Nintendo Power gave a positive review to the game. Jeff Cork of Game Informer was more critical than other reviewers, saying that most other aspects of the game were let down badly by the control scheme. Edge Magazine was positive overall, saying that fans of the original Kid Icarus would enjoy the game, praising the way it effectively combined elements from multiple genres. Steve Hogarty of Official Nintendo Magazine recommended Uprising for hardcore gamers rather than casual gamers, saying that it felt deeper than equivalent home console games. Opinions were generally positive on the lighthearted story, in-game dialogue, graphics, several aspects of gameplay, and its multiplayer options, but a unanimous criticism was the control scheme, which was variously described as difficult or potentially damaging to players' hands, while also creating issues with moving Pit. There were also negative comments about the game's linear structure.
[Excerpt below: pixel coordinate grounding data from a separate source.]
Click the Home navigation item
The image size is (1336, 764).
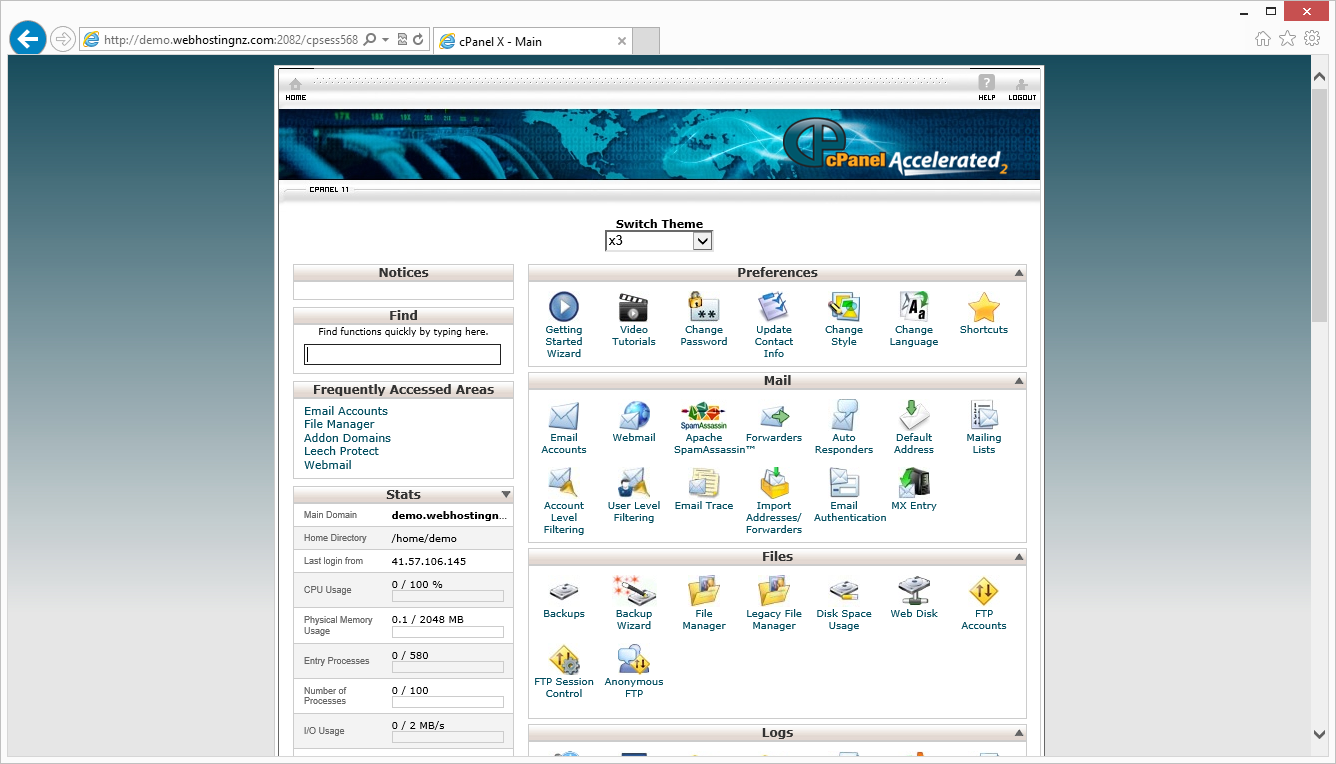(x=295, y=89)
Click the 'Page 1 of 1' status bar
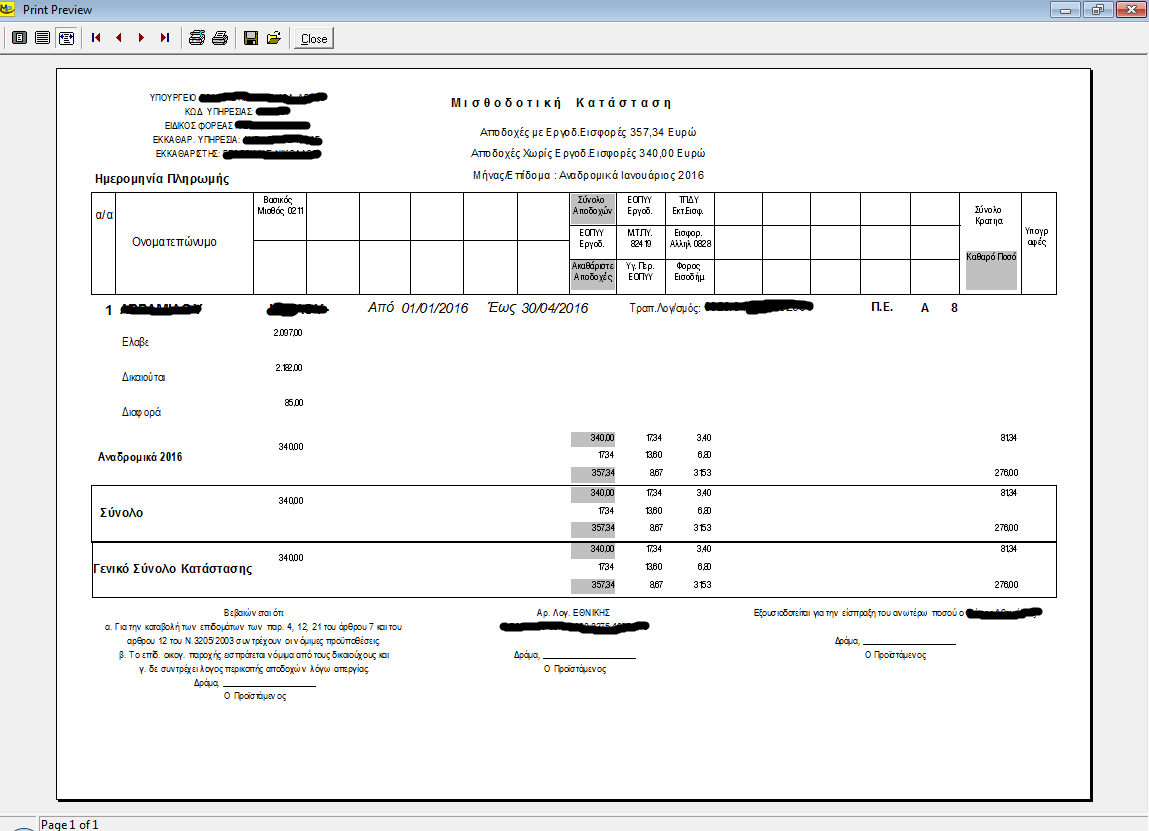This screenshot has width=1149, height=831. [70, 824]
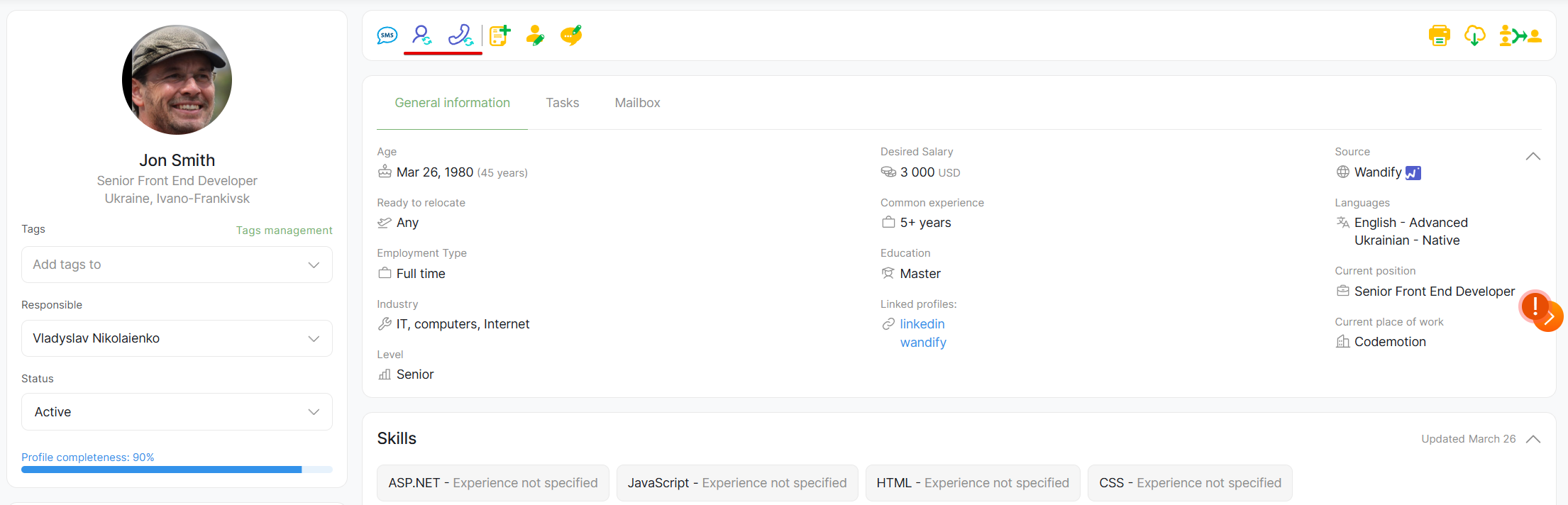Open the Status dropdown set to Active

click(x=177, y=412)
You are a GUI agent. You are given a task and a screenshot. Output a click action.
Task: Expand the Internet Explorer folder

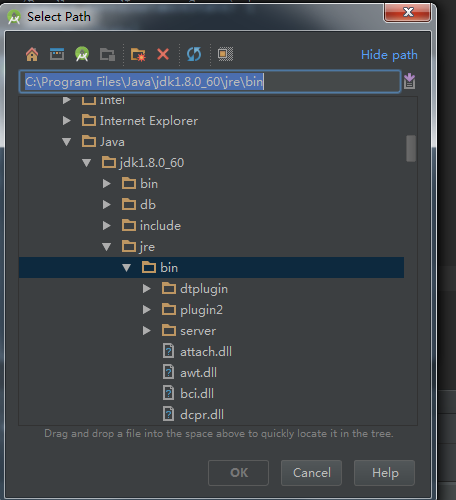pyautogui.click(x=67, y=121)
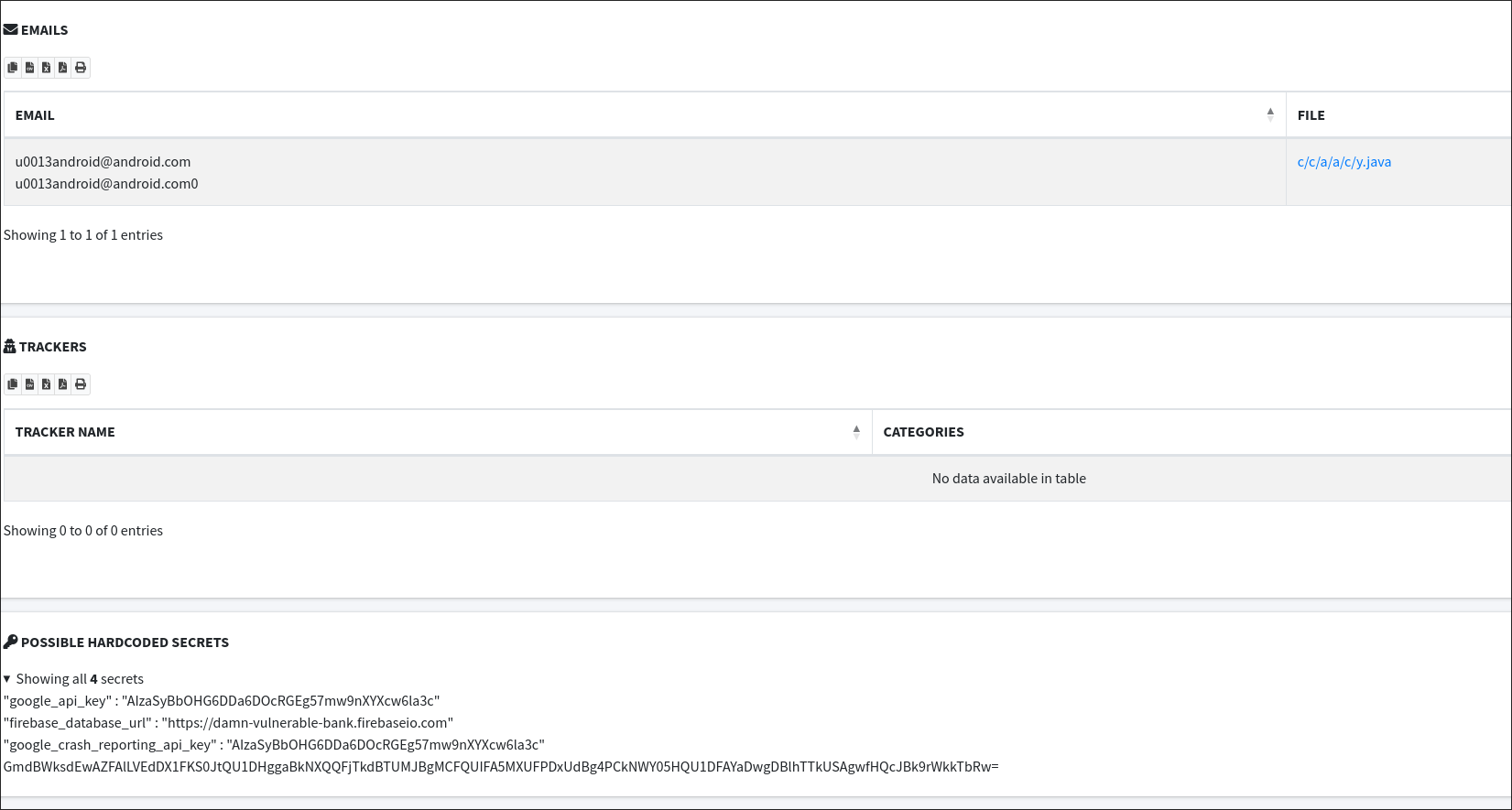The height and width of the screenshot is (810, 1512).
Task: Open the c/c/a/a/c/y.java file link
Action: pyautogui.click(x=1343, y=162)
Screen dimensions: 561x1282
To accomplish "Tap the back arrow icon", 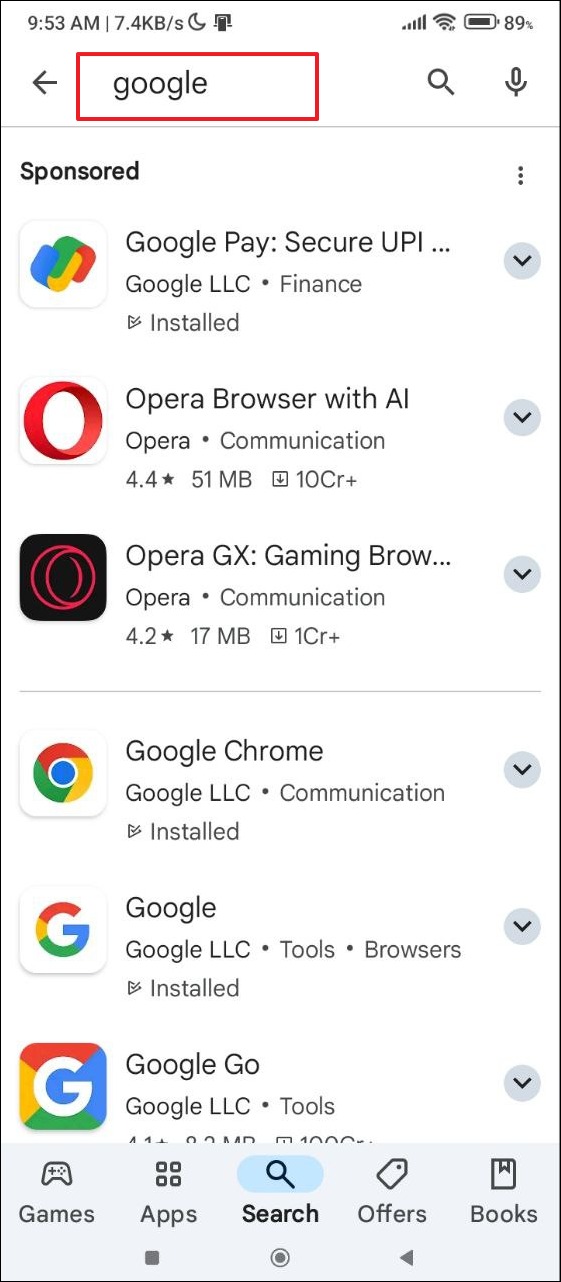I will (x=45, y=83).
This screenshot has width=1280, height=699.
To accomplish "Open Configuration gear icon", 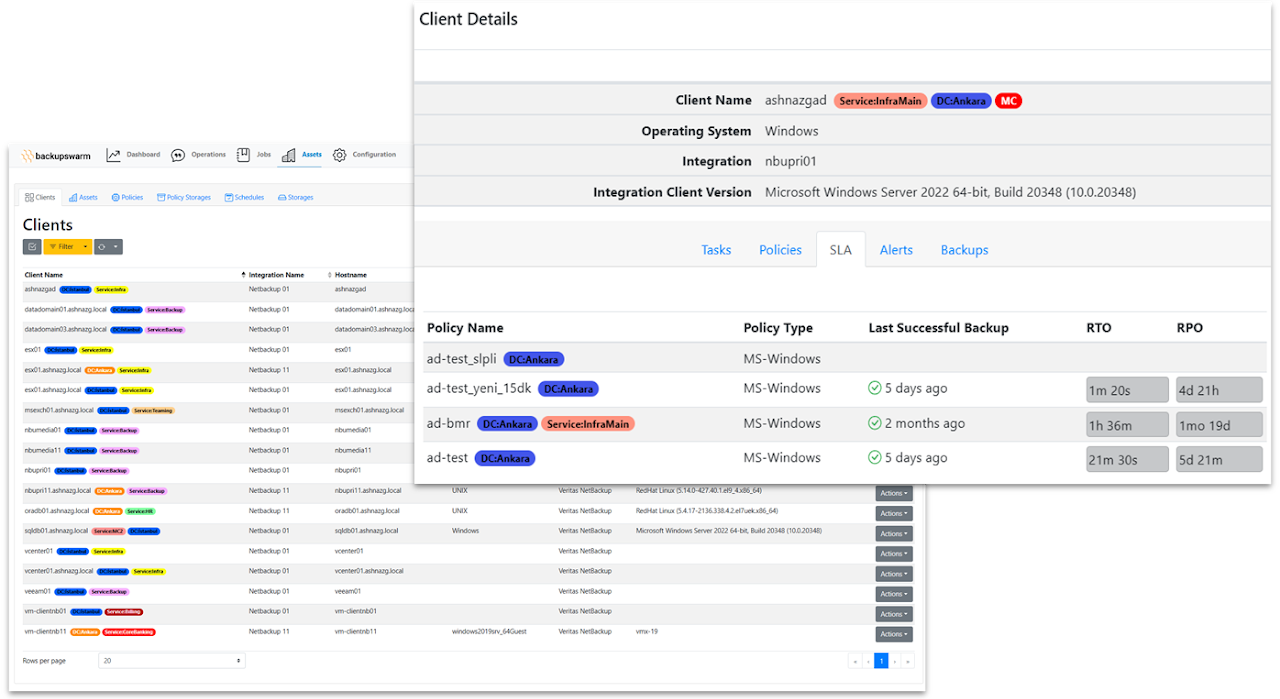I will (340, 155).
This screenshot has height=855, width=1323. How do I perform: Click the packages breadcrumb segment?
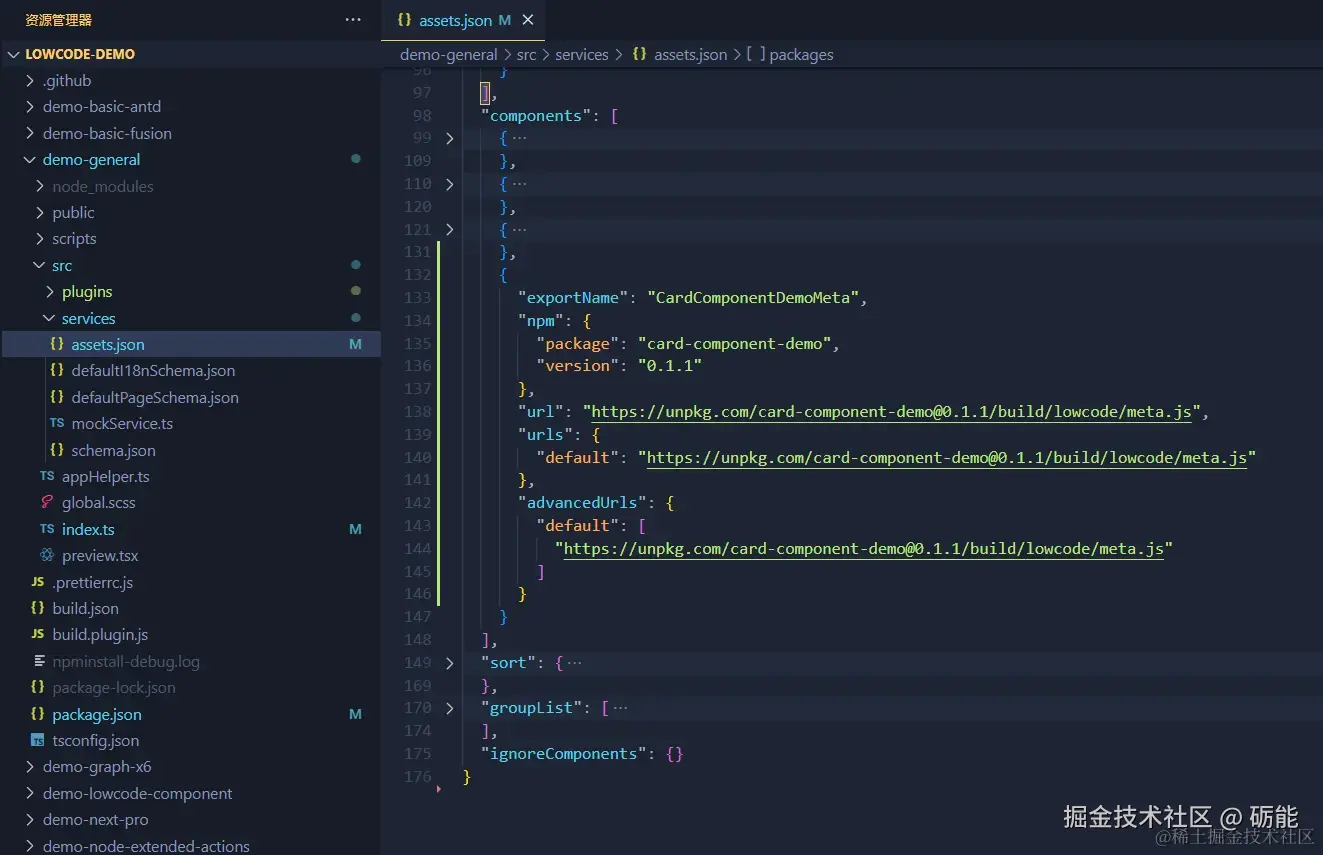click(x=800, y=54)
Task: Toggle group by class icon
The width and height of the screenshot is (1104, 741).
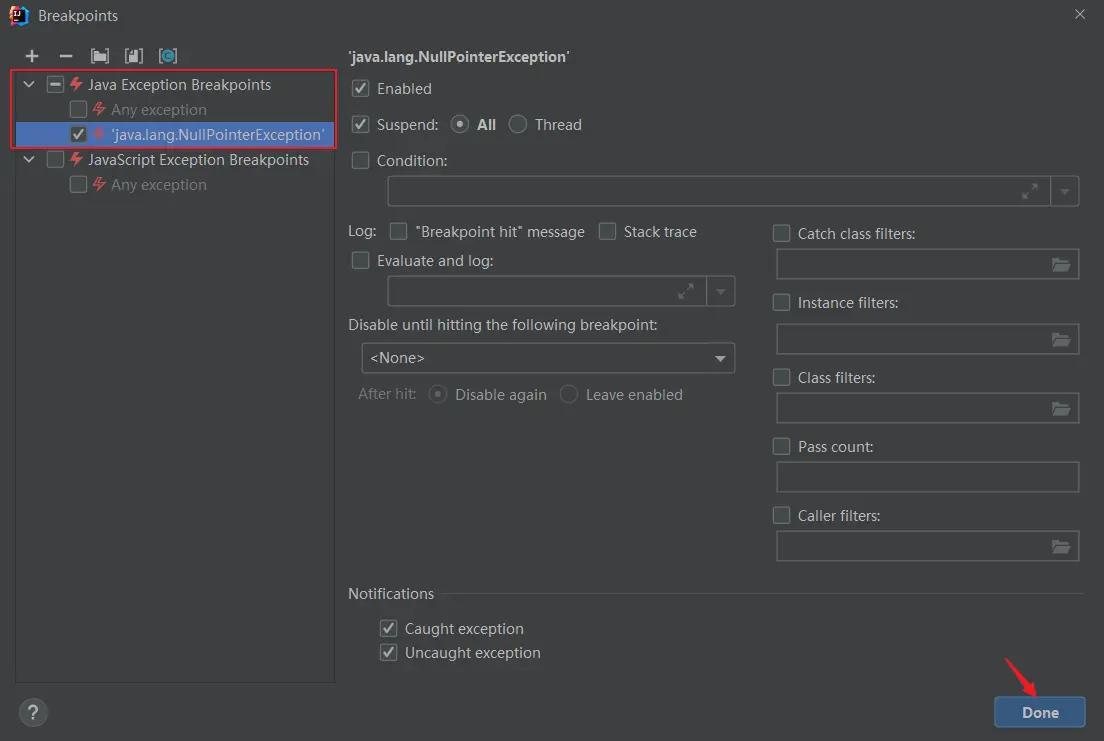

During its first week on sale in Japan, Uprising reached the top of gaming charts with sales of 132,526 units. It also boosted sales of the 3DS to just over 67,000 from just under 26,000 the previous week. By April, the game remained in the top five best-selling games with over 205,000 units sold. Going into May, it was cited by Nintendo as a reason for increased profits, alongside other titles such as Fire Emblem Awakening. As of December 2012, Uprising had sold just over 316,000 copies in Japan, becoming the 28th best-selling game of the year. In North America, the game sold over 135,000 units, becoming one of the better-selling Nintendo products of the month. In the UK, the game came in seventh place in the all-format gaming charts. As of April 2013, the game has sold 1.18 million units, being the 10th best-selling title for the system at that time.

Aggregate score
| Aggregator | Score |
|---|---|
| Metacritic | 83/100 |

Review scores
| Publication | Score |
|---|---|
| 1Up.com | B+ |
| Edge | 8/10 |
| Eurogamer | 9/10 |
| Famitsu | 40/40 |
| Game Informer | 7/10 |
| GameSpot | 8/10 |
| IGN | 8.5/10 |
| Nintendo Power | 9.5/10 |
| Nintendo World Report | 9.5/10 |
| Official Nintendo Magazine | 91% |

==Legacy==
Despite speculation about a sequel for Uprising being developed, Masahiro Sakurai confirmed that there were no plans for a sequel to the game. Upon being asked about a modern adaptation for the Nintendo Switch, he once again denied any possibilities, stating that it was difficult on a human resources level to maintain the development team as they were an ad hoc studio. Uprising was the only game Project Sora ever produced; just four months after the game's release, the studio was closed, with no explanation given for the closure, while Sakurai and Sora Ltd. were beginning work on the next entry in the Super Smash Bros. series. Pit returned from Super Smash Bros. Brawl as a playable character in Super Smash Bros. for Nintendo 3DS and Wii U, now sporting his slightly updated redesign from Uprising, while fellow Kid Icarus characters Palutena and Dark Pit joined the roster as playable newcomers. The games' Classic Mode also incorporated a wager-based difficulty slider similar to the Fiend's Cauldron in Uprising, and an Easter egg called Palutena's Guidance can be triggered that mirrors the dialogue from the original game. All of these elements were retained in the 2018 follow-up, Ultimate, for the Nintendo Switch.